## start Text extract

As it happened, her door was unlocked, although the gang had found her key under a doormat anyway. They made off with clothes and personal items, Lee rifling through Hilton’s belongings while Prugo acted as look-out.

They were to return to Hilton’s home on at least four more occasions, although it was only when Lopez stole around $2m worth of jewellery, cash and clothes that she realised she had been burgled.

Over the next 10 months, the gang burgled the homes of a roster of celebrities, including Orlando Bloom, Megan Fox and her then boyfriend, Beverly Hills 90210 actor Brian Austin Green; O.C. actor Rachel Bilson and reality TV star Audrina Patridge, some of them on more than one occasion. The gang gained access through unlocked doors, cutting through security fences and, in one burglary, Tamayo crawled through a pet flap.

But it was breaking into Lindsay Lohan’s home in August 2009 that was to lead to their downfall. Prugo’s image was captured on a surveillance camera. He was traced, quickly confessed, and police trawled his social media to identify other members of the gang.

Although all the Bling Ring initially pleaded not guilty, they all eventually changed their pleas to no contest, accepting their conviction but without an admission of guilt.

Lee, the alleged mastermind, received the harshest sentence of four years, although she served just 16 months. Prugo served a year of his two year sentence, while Neiers served 30 days of a 180-day sentence.

## end Text extract

## To be done
Extend the account of the Bling Ring burglaries with a few more sentences, picking up right after its final line.

## start Items

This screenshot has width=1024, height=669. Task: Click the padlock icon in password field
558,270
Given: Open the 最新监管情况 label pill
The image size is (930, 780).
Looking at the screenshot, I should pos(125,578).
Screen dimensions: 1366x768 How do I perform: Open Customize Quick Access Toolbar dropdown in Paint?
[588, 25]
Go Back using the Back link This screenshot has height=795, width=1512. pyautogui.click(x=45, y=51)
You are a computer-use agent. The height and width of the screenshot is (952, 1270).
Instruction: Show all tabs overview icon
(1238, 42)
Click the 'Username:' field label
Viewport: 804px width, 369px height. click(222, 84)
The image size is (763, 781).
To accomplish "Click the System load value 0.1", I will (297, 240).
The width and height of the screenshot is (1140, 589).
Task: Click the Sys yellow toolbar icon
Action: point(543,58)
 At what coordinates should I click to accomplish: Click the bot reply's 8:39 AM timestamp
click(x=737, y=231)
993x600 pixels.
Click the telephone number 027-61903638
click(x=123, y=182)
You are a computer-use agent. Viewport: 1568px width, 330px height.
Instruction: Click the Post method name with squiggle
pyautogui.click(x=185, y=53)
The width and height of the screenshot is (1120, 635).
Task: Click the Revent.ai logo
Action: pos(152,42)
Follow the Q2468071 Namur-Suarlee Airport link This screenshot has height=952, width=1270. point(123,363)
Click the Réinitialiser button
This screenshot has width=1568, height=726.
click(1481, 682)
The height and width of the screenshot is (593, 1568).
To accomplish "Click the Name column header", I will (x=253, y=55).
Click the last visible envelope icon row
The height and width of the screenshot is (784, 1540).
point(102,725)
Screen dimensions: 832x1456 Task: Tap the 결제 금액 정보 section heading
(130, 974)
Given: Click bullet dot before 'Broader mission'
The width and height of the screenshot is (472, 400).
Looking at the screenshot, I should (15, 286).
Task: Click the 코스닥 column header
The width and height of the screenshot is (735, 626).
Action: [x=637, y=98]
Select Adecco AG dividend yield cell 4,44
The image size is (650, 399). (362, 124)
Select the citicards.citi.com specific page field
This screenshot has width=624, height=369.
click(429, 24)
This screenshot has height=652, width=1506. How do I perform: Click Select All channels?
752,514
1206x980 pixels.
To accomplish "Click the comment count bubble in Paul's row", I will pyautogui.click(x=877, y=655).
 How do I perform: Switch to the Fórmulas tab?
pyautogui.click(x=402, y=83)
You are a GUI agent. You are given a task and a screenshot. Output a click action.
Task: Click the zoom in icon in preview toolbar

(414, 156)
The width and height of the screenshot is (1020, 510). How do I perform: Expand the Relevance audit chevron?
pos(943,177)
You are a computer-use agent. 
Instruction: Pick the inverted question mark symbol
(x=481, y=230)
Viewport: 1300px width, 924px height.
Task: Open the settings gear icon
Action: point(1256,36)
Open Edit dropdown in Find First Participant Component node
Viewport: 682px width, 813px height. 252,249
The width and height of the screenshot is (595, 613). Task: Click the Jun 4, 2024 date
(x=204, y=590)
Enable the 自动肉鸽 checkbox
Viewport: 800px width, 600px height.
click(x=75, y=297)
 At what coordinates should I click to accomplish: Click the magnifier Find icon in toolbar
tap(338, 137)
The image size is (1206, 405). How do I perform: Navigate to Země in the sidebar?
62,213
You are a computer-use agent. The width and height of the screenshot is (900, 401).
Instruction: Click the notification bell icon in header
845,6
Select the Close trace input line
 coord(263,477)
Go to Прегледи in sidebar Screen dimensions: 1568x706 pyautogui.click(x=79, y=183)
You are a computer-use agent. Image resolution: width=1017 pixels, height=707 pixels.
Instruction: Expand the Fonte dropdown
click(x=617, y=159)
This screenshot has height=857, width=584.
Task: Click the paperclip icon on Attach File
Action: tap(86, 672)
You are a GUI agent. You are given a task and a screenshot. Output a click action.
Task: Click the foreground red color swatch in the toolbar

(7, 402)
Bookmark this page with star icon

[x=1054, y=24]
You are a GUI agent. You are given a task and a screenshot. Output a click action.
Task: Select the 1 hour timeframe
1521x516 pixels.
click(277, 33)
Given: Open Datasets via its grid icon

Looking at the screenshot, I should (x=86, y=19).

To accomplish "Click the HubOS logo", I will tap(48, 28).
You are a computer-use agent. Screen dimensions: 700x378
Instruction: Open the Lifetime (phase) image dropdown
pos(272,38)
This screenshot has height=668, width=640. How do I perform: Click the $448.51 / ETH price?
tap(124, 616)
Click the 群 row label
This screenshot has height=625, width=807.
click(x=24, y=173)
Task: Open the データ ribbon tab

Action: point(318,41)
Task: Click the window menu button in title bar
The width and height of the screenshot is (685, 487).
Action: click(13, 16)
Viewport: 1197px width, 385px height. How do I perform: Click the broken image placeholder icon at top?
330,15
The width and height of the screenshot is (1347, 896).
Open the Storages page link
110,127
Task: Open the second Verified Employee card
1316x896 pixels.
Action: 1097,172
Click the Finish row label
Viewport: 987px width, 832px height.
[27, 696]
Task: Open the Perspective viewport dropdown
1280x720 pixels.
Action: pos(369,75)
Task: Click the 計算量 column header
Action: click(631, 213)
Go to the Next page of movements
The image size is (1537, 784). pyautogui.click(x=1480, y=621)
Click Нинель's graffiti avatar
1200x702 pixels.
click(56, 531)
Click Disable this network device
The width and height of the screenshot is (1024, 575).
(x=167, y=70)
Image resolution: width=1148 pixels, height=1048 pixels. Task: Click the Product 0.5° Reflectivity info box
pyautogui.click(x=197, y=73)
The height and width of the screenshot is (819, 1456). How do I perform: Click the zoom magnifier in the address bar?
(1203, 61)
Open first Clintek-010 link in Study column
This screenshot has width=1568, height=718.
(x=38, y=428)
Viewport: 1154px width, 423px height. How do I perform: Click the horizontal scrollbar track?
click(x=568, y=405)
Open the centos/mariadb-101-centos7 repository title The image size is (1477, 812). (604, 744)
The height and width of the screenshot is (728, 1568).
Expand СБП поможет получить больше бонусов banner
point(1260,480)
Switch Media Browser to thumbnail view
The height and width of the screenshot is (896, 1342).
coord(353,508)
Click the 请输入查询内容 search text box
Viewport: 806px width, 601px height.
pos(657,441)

## end Items

## Exercise answer
Ajar, who also pleaded no contest to selling cocaine and possessing a firearm – a handgun taken from Brian Austin Green’s home – served just under a year of a three-year sentence. Tamayo, Ames and Lopez were both sentenced to probation, with Tamayo and Ames also ordered to do community service.

The gang subsequently went their separate ways and have largely tried to avoid the spotlight. Lee trained as a hair stylist, while Neiers became a counsellor at a drug rehab centre. Ames went back to college, Tamayo embarked on a career in fitness and nutrition, Lopez reportedly moved to Texas and Ajar worked in live events.

Prugo has found it hardest to stay out of trouble. He was briefly returned to prison in 2014 for violating parole, and a year later was put on probation for stalking a Hollywood beautician. For him, escaping the shadow of the Bling Ring has proved no easy task.